§ **MATERIAL PROVIDED**

——

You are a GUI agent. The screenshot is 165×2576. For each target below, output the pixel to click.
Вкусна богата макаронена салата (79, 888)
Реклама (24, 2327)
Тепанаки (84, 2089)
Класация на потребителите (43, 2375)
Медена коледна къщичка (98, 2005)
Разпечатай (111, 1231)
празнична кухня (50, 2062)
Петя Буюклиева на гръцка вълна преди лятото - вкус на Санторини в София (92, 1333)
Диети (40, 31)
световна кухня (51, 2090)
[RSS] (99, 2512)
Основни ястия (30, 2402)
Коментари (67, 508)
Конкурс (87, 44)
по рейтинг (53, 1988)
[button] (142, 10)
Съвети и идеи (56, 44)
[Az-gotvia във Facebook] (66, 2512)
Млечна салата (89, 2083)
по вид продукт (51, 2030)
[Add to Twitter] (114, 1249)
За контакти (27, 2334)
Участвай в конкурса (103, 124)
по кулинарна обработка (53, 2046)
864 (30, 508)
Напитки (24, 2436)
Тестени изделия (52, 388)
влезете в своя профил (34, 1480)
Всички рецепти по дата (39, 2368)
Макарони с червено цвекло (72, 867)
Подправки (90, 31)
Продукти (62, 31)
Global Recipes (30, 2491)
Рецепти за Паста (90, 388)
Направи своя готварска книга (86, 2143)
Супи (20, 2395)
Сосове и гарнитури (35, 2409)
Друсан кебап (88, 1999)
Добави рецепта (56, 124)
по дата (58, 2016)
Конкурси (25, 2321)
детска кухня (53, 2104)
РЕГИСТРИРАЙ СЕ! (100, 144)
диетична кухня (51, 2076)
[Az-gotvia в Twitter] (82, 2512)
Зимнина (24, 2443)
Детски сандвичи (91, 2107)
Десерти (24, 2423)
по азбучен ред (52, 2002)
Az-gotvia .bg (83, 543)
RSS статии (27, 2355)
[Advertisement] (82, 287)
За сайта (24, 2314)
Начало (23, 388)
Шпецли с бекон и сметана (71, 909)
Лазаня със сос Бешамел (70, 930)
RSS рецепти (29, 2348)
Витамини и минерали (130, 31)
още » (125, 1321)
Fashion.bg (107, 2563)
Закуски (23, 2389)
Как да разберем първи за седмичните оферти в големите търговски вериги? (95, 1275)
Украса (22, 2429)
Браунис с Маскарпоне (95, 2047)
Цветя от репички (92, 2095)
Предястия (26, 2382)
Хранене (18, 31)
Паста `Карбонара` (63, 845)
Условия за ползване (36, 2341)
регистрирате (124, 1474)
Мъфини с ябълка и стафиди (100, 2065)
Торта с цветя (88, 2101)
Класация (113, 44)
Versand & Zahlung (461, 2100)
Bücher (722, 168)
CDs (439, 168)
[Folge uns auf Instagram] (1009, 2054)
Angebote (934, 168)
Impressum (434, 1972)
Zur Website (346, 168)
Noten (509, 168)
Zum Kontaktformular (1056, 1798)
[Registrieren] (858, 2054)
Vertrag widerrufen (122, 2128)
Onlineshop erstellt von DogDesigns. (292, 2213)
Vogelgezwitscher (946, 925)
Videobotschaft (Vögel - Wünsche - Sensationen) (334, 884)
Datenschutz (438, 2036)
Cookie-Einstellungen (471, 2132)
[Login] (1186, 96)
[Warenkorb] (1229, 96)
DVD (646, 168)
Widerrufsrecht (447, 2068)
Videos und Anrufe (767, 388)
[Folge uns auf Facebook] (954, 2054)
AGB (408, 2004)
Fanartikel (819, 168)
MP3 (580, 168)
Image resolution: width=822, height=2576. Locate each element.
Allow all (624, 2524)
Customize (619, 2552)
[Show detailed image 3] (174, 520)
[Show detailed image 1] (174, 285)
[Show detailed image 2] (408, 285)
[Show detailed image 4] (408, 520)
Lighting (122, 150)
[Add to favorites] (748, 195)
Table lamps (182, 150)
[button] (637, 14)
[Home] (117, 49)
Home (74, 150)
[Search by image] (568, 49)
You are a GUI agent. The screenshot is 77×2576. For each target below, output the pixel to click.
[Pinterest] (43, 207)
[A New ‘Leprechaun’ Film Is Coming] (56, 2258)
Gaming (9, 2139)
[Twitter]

——

§ **DESCRIPTION OF THE TASK**
Look above for the line holding "Widerrufsrecht (447, 2068)" and the line holding "[Add to favorites] (748, 195)", then output exactly those two lines and every line between them, nothing more.

§ **TASK ANSWER**
Widerrufsrecht (447, 2068)
Videos und Anrufe (767, 388)
[Folge uns auf Facebook] (954, 2054)
AGB (408, 2004)
Fanartikel (819, 168)
MP3 (580, 168)
Image resolution: width=822, height=2576. Locate each element.
Allow all (624, 2524)
Customize (619, 2552)
[Show detailed image 3] (174, 520)
[Show detailed image 1] (174, 285)
[Show detailed image 2] (408, 285)
[Show detailed image 4] (408, 520)
Lighting (122, 150)
[Add to favorites] (748, 195)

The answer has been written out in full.